2.3 Bij memorie van antwoord heeft [A] Beheer de grieven bestreden en heeft zij bewijs aangeboden en een aantal producties in het geding gebracht. Zij heeft geconcludeerd dat het hof de vorderingen van Grand Holding zal afwijzen, met bekrachtiging van het vonnis waarvan beroep voor zover nodig onder aanvulling of verbetering van gronden, behoudens de in het incidenteel appel gevorderde vernietiging, met veroordeling van Grand Holding in de werkelijke kosten van het principaal hoger beroep bij uitvoerbaar bij voorraad te verklaren arrest.
2.4 Bij dezelfde memorie heeft [A] Beheer incidenteel hoger beroep ingesteld tegen het vonnis en heeft zij daartegen vier grieven aangevoerd en toegelicht, heeft zij bewijs aangeboden en een aantal producties in het geding gebracht. [A] Beheer heeft gevorderd dat het hof dat vonnis zal vernietigen voor wat betreft:
- de toewijzing van de vordering van Grand Holding tot betaling van € 16.764,-- (ter zake van de debiteurenpost Delimax);
- de toewijzing van de vordering van Grand Holding tot betaling van € 4.070,-- (ter zake van de post crediteuren);
- de afwijzing van het beroep van [A] Beheer op verrekening;
- de afwijzing van de vordering van [A] Beheer ter zake van de werkelijke proceskosten;
- de toewijzing van de vordering van Grand Holding met betrekking tot de proceskosten ad € 6.551,28 en de beslagkosten ad € 2.448,17,
met veroordeling van Grand Holding in de werkelijke kosten van het incidenteel appel bij uitvoerbaar bij voorraad te verklaren arrest.
2.5. Bij memorie van antwoord in het incidenteel hoger beroep heeft Grand Holding verweer gevoerd en geconcludeerd dat het hof de grieven zal afwijzen en het vonnis, voor zover daartegen door Grand Holding geen grieven zijn gericht, zal bekrachtigen zo nodig met verbetering en/of aanvulling van gronden, met veroordeling van [A] Beheer in de kosten van het incidenteel hoger beroep.

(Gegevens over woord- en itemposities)

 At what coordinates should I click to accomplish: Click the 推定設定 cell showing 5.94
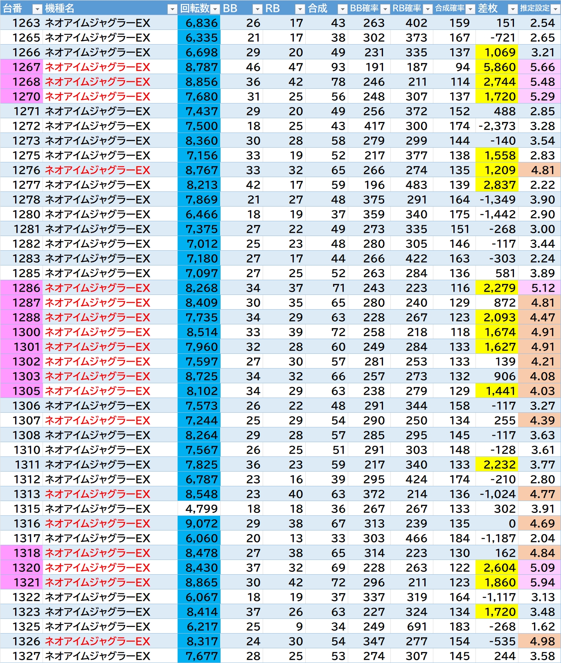pos(540,582)
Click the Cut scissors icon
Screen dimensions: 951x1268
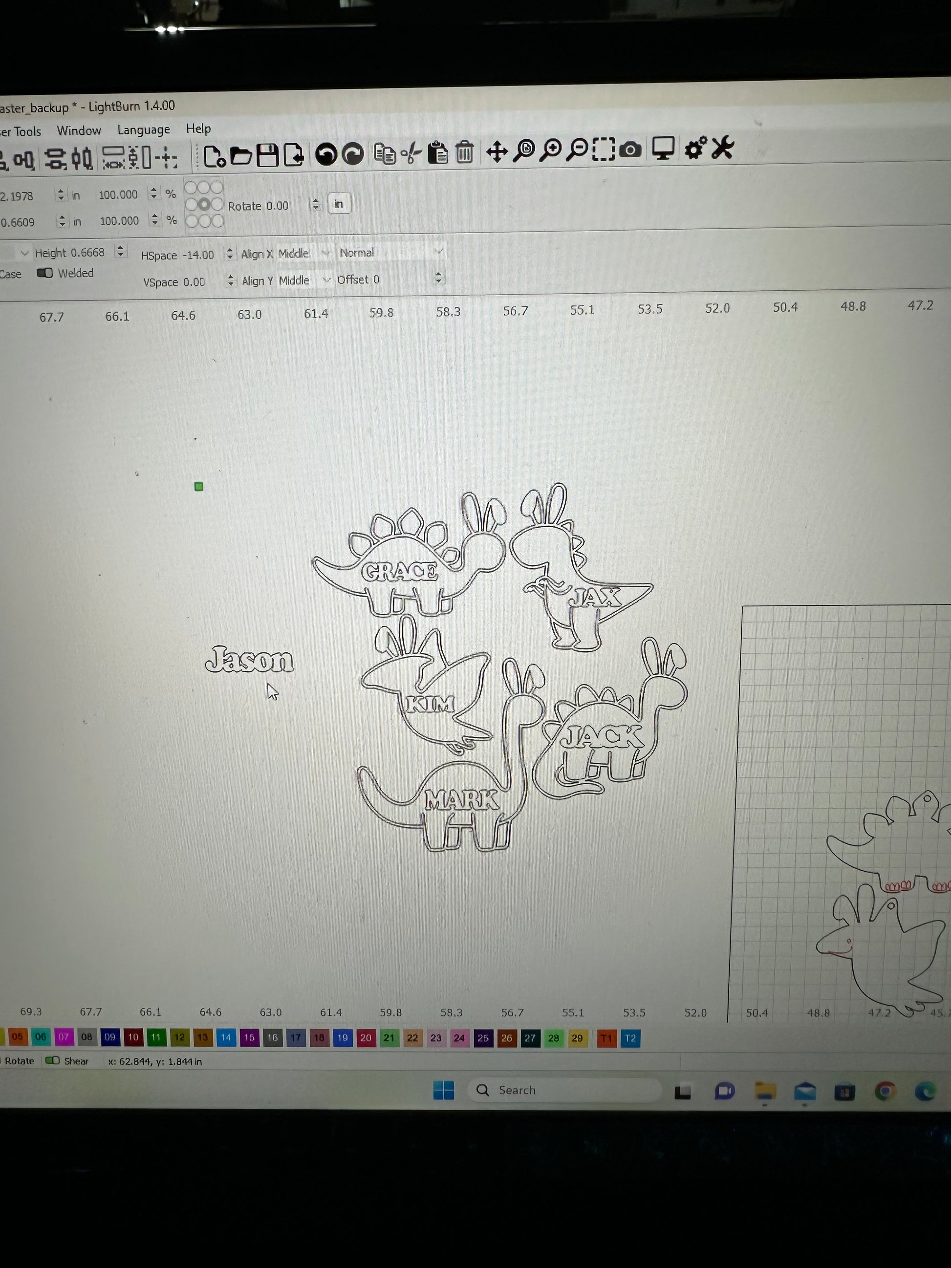(x=410, y=153)
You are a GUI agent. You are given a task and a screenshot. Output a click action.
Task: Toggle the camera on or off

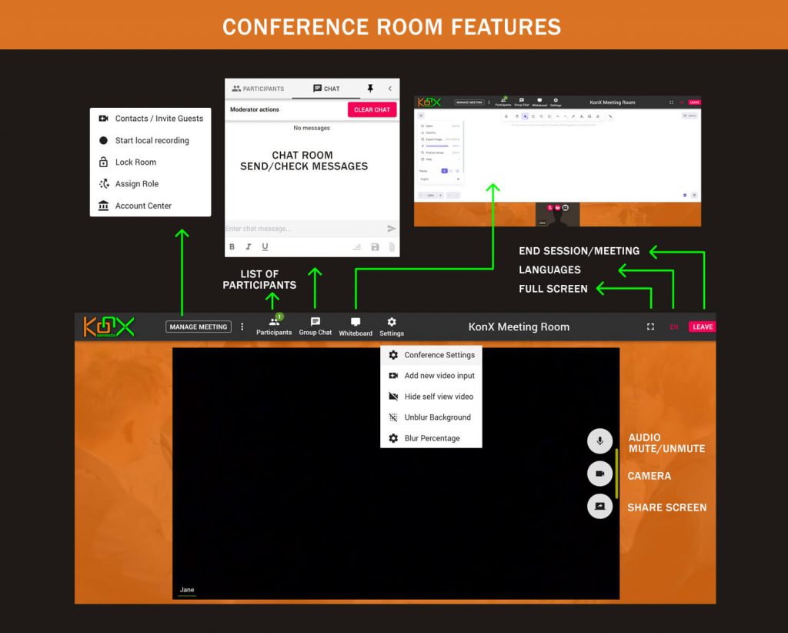(x=599, y=474)
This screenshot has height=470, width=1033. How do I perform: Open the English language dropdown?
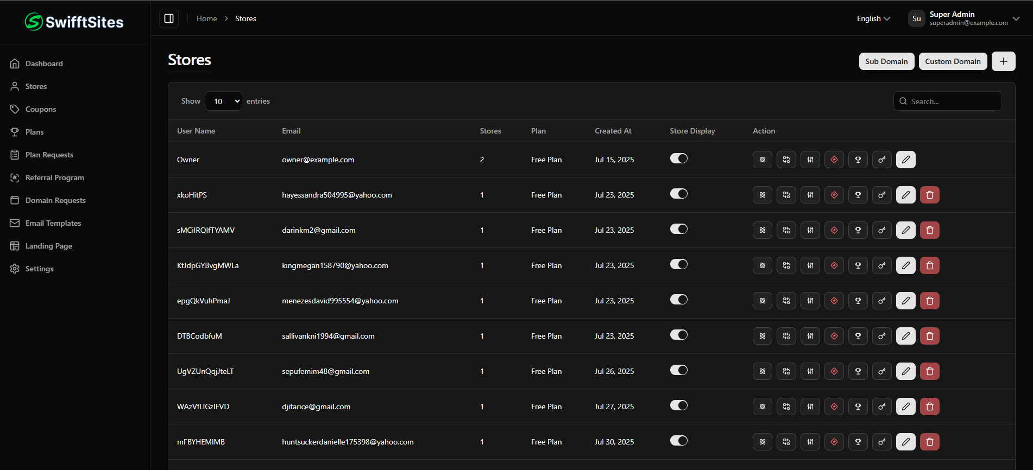[873, 18]
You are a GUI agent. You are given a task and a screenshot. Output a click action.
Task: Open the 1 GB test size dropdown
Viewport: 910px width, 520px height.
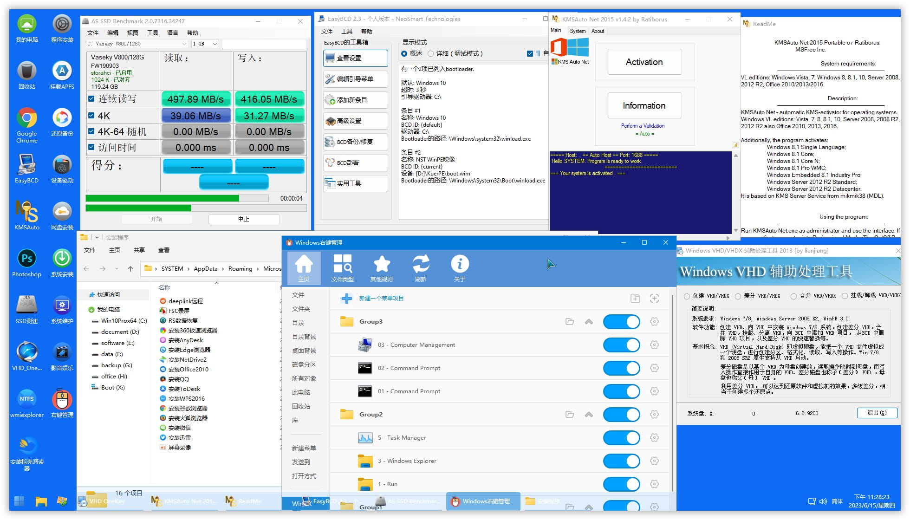(216, 43)
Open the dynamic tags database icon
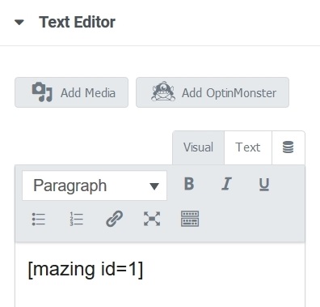Viewport: 320px width, 307px height. tap(288, 147)
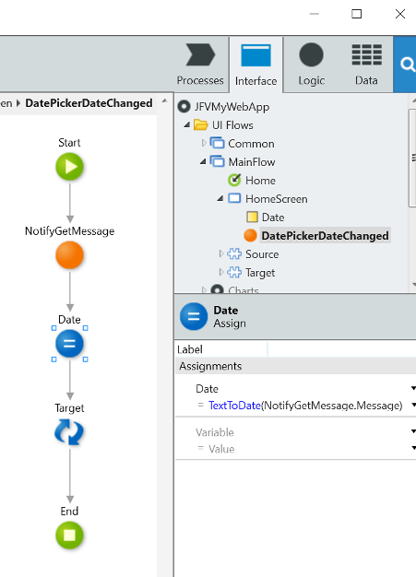The height and width of the screenshot is (577, 416).
Task: Open the Date variable assignment dropdown
Action: pos(413,389)
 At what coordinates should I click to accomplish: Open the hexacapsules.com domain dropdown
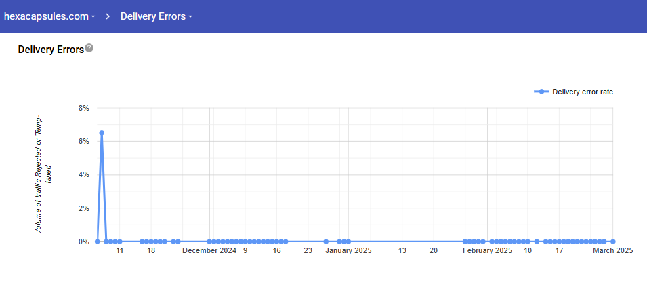(x=49, y=16)
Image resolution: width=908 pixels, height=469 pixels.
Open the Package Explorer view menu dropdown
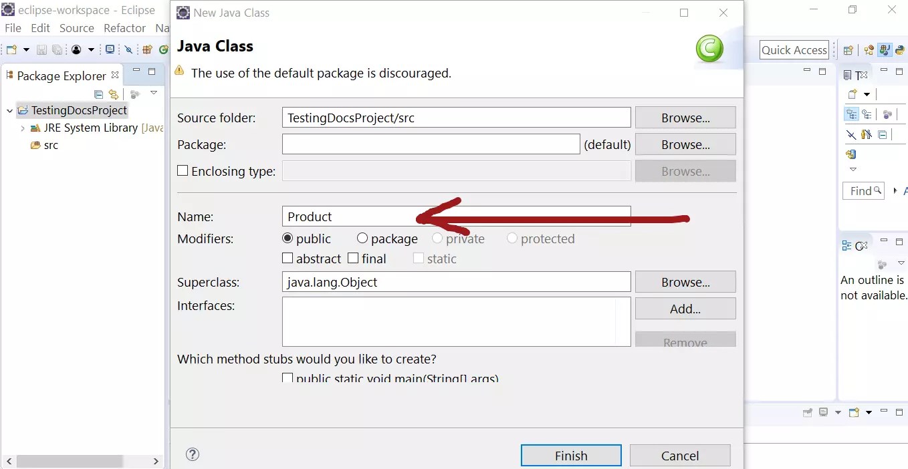click(154, 93)
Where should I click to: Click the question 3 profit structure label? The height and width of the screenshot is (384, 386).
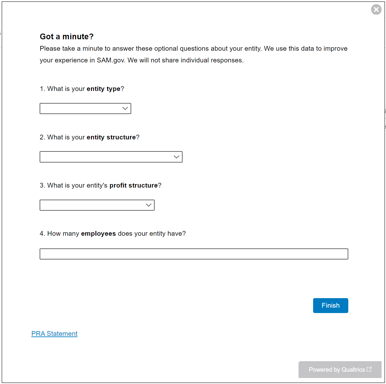(x=100, y=185)
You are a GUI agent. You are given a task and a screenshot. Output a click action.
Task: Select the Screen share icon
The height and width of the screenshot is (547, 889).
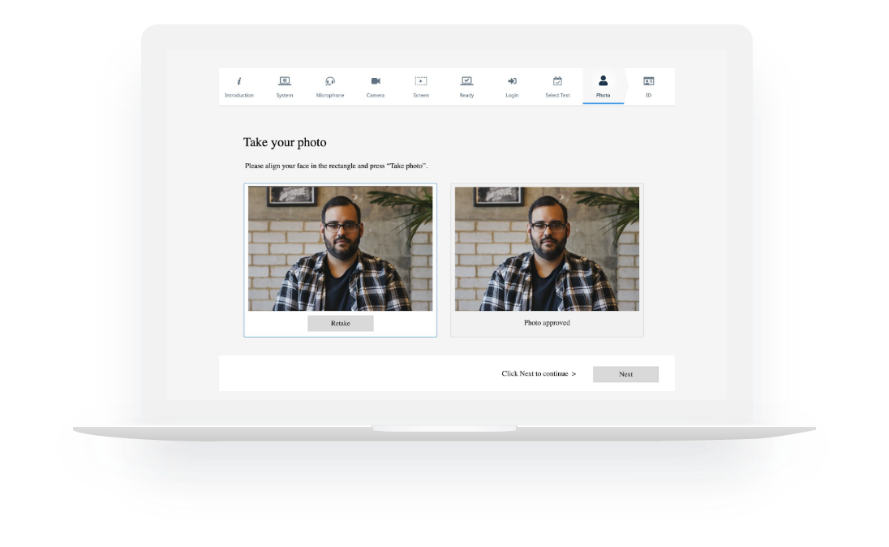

:: Opdracht ::
Vervolg de tekst over het hoger beroep tussen Grand Holding en [A] Beheer na de laatste alinea.

:: Schriftelijk antwoord ::
2.6 Vervolgens hebben partijen de stukken voor het wijzen van arrest aan het hof overgelegd.
2.7 Ten slotte heeft het hof arrest bepaald.
Als enerzijds gesteld en anderzijds erkend dan wel niet of onvoldoende weersproken en op grond van de in zoverre niet bestreden inhoud van overgelegde producties staan tussen partijen in hoger beroep de door de rechtbank in het vonnis van 25 oktober 2006 onder 2.1 t/m 2.6 vermelde feiten vast.
4. De motivering van de beslissing
4.1 Het gaat in dit geding, kortweg, om het volgende.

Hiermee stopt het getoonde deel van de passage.